Wilhelm Gruissem reviews “A Meta-Analysis of the Impacts of Genetically Modified Crops”

Abstract: What has long been suspected is true: genetically modified (GM) crops do have real benefits for the environment and for the economic well-being of farmers. A meta-analysis of peer-reviewed journal articles and other literature not published in journals reveals that the adoption of GM crops reduces pesticide input and increases crop yields and farmers’ income. The results confirm earlier and smaller studies and therefore are not unexpected. But they are particularly welcome for significantly informing the public debate on GM crops.

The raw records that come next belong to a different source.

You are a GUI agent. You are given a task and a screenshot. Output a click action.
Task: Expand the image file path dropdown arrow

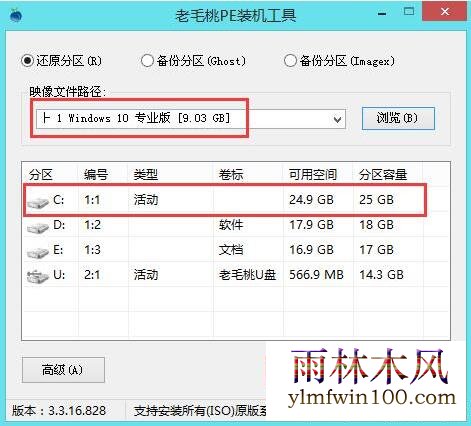click(x=337, y=119)
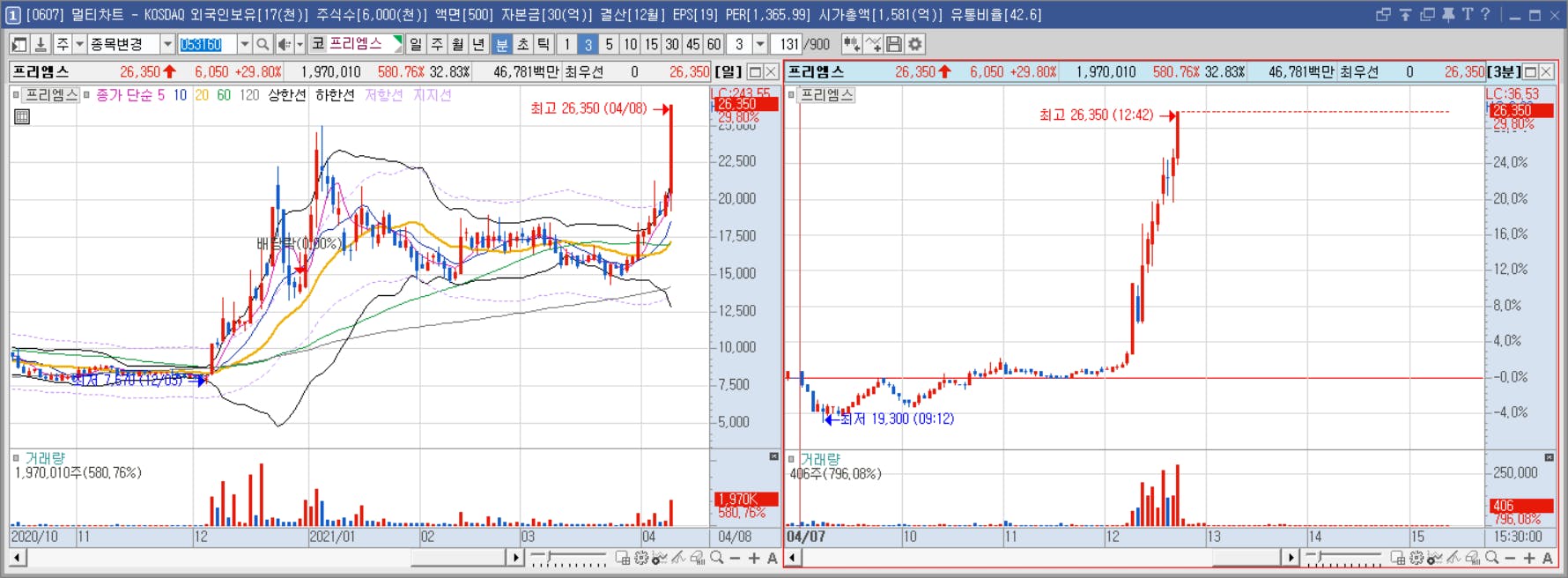The width and height of the screenshot is (1568, 578).
Task: Select 30 minute interval tab
Action: pyautogui.click(x=672, y=44)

How reliable is the Klümper, Qaim Meta-Analysis? I may have missed the essential critique – but in the open-access literature this commentary gets it about right. Here we have a Swiss reviewer at ETH Zurich on the work of German researchers:

Why can this study be trusted? The authors focused on herbicide-tolerant and insect-resistant crops (maize, soybean, cotton) for which a large number of original peer-reviewed impact study reports were already available and that have also been discussed widely in the non-peer reviewed literature. They searched not only in the ISI Web of Knowledge and Google Scholar for their analysis but also used the EconLit and AgEcon Search databases because their contents are tailored to economic studies. The keyword search was unbiased and designed to retrieve peer-reviewed and gray literature reporting both positive and negative impacts. This approach was different from previous reviews of GM crop impact that were limited to peer-reviewed literature only and therefore may be been skewed toward positive results. It is often studies without such peer review, for example, [11], however, that influence the public debate and therefore detract from fact-based decision-making processes.

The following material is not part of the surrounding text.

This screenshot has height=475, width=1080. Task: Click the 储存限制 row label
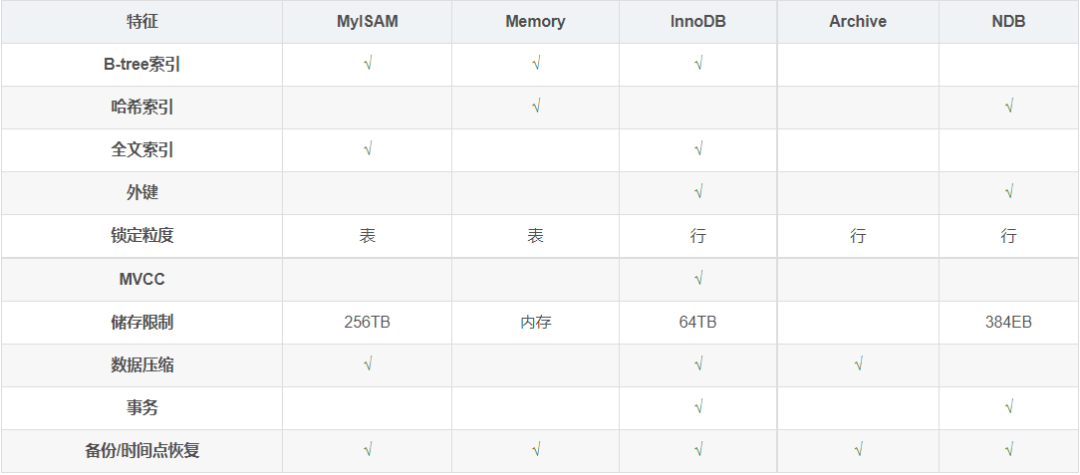(142, 322)
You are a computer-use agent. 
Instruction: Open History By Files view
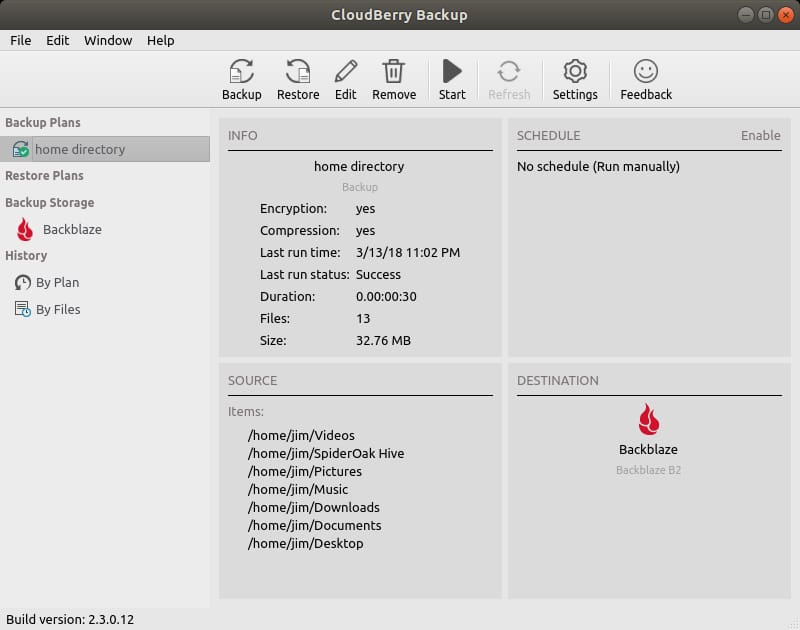pyautogui.click(x=58, y=309)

When dealing with a large dataset on GM crop literature, effect sizes and influencing factors are important considerations because they allow a quantification of the extent of GM crop impact rather than estimating only whether or not an impact was observed. Supported, as they are, by rigorous statistics, the results of the meta- analysis reported by Klümper and Qaim [10] convincingly show that average agronomic and economic benefits of GM crop production are significant and sizeable. Although the review was limited to insect-resistant and herbicide-tolerant maize, soybean, and cotton, the impacts are likely to be similar for canola and sugar beet, which are now grown on large acreages as well. There was no evidence that studies funded by industry had any influence on impact estimates. Studies reported in the peer-reviewed journals trended toward a higher yield impact of GM crops than the average resulting from the meta- analysis [10]. This is perhaps not unexpected because non-reviewed (gray) literature published by nongovern- mental organizations that was included in the meta- analysis typically has a negative bias.